In the days and weeks following the assault, thousands took to the streets. “There has been a huge reaction, almost like an explosion,” Sudha Sundararaman, general secretary of the All India Democratic Women’s Association, told the Militant at the time. Authorities in New Delhi banned the protests and unleashed tear gas and water cannons on demonstrators.

Filmmaker Leslee Udwin’s documentary walks through the events that occurred the day of the rape and interviews Jyoti Singh’s parents and a friend. She also interviews in prison Mukesh Singh — the bus driver and one of the men convicted of the crime. All four of the adults convicted are appealing their death sentences. A 17-year-old boy was also convicted and is serving a three-year prison term.

“You can’t clap with one hand,” Mukesh Singh tells the film crew. “It takes two hands to clap. A decent girl won’t roam around at 9:00 at night. A girl is far more responsible for rape than a boy.” While he never says he was involved in the attack, he says the victim would not have been killed had she not fought back.

Udwin also interviewed two attorneys for the convicted men, A.P. Singh and M.L. Sharma.

“If my daughter or sister engaged in premarital activities and disgraced herself,” A.P. Singh says, “I would most certainly take this sort of sister or daughter to my farmhouse, and in front of my entire family, I would put petrol on her and set her alight.”

“In our society, we never allow our girls to come out from the house after 6:30 or 7:30 or 8:30 in the evening with any unknown person,” Sharma said. “She should not be put on the streets, just like food.”

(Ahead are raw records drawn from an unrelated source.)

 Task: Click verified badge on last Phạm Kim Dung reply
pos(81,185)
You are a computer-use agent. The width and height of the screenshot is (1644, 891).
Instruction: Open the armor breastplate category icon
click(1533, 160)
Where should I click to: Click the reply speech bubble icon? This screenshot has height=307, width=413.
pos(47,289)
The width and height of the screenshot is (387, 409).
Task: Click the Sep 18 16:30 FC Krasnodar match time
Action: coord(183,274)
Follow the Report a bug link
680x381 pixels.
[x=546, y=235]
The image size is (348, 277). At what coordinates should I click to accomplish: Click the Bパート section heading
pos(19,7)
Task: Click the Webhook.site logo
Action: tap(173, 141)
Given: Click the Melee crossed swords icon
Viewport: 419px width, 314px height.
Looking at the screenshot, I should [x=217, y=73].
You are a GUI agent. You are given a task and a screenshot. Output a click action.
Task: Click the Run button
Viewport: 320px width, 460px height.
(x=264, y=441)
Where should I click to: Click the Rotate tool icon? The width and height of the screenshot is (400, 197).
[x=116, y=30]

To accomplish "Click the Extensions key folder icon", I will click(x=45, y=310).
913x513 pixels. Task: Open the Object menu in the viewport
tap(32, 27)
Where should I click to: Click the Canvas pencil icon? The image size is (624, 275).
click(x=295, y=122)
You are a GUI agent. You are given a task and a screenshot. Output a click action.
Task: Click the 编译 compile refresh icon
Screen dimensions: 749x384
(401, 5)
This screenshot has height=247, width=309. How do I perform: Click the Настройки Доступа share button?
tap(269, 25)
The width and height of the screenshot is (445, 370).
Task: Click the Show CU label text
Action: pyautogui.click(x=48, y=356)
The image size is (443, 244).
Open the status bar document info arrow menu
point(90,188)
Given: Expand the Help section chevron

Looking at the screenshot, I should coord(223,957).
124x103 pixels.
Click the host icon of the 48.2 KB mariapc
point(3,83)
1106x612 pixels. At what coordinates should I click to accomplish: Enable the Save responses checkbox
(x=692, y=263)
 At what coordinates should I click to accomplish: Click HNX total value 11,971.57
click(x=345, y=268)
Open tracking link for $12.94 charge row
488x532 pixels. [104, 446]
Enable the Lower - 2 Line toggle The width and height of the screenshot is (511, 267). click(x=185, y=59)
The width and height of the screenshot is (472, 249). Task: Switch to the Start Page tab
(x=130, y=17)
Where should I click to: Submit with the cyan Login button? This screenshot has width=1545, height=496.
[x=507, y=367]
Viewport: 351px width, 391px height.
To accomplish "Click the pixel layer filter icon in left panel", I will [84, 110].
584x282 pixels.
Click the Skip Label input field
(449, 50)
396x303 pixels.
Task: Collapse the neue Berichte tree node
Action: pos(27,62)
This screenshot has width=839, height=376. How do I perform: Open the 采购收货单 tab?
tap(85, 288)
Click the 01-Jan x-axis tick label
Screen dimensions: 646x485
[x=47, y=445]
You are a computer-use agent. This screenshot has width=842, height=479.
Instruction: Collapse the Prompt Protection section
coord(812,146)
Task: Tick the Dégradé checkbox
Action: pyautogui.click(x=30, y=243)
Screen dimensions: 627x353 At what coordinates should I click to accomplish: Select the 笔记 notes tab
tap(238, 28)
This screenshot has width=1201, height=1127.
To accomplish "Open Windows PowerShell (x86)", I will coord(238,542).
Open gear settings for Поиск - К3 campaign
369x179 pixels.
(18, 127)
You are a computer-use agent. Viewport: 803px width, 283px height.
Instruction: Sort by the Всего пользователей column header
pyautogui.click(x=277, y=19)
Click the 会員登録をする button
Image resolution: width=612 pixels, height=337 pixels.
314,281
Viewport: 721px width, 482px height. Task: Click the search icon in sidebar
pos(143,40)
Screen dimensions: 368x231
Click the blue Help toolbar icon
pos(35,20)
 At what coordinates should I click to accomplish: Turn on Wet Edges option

The film contains substantial footage of some of the protests against rape, including police clubbing demonstrators. It features interviews with some leaders and participants in the fight for women’s rights, who give viewers a sense of the rapid changes taking place as women by the millions join the workforce and fight to end women’s second-class status. These battles are winning increasing support in the working-class and broader layers of society, male and female.

The mass debate and protests around the rape and murder of Jyoti Singh are not a sign of rising violence against women, people interviewed in the film explain, but the opposite — increasing intolerance of that violence.

“There are many gang-rapes that take place in India and they’ve been taking place over the years,” Leila Seth, former chief justice of Himachal Pradesh state and a member of a government committee set up after the 2012 protests to review laws pertaining to violence against women, says in the documentary. “But somehow this caught the imagination of people.”

Seth’s committee rejected calls for the death penalty for rape or for lowering the age limit of 18 below which juvenile offenders cannot be charged or sentenced as adults. It proposed ending the “marital exemption” in rape laws, which makes it impossible for a woman to accuse her spouse of rape.

Before 1975 every U.S. state had a “marital exemption,” but as a product of the fight for women’s rights they were all struck down by 1993.

Indian Home Minister Rajnath Singh backed banning the documentary March 4. The government can’t permit anyone “to leverage such unfortunate incidents for commercial benefits,” he said.

“This is not a film for profit,” Udwin responded. BBC covered some 40 percent of the cost of production, she said. “The rest was funded by myself.”

“All I was trying to do was thank India for leading the world by example,” Udwin said, “for championing women’s rights.”